----- Materials provided

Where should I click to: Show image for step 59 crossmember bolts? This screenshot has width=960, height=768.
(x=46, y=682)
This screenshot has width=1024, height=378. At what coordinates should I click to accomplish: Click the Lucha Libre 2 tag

----------
----- Materials provided

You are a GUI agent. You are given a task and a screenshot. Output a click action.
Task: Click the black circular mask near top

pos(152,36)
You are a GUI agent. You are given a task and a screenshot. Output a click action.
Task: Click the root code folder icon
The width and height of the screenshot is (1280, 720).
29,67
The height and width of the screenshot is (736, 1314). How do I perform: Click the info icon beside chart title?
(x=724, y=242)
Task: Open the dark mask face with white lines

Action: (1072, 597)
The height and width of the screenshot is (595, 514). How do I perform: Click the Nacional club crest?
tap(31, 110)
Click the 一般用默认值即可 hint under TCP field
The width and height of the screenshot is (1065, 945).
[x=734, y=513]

----------

Task item. Go through the listing above and write out exactly the lines starting with the one holding "Where should I" and running through the one holding "This screenshot has width=1024, height=378.", ends included, and no others.

Response to the task.
Where should I click to: Show image for step 59 crossmember bolts? This screenshot has width=960, height=768.
(x=46, y=682)
This screenshot has width=1024, height=378. At what coordinates should I click to accomplish: Click the Lucha Libre 2 tag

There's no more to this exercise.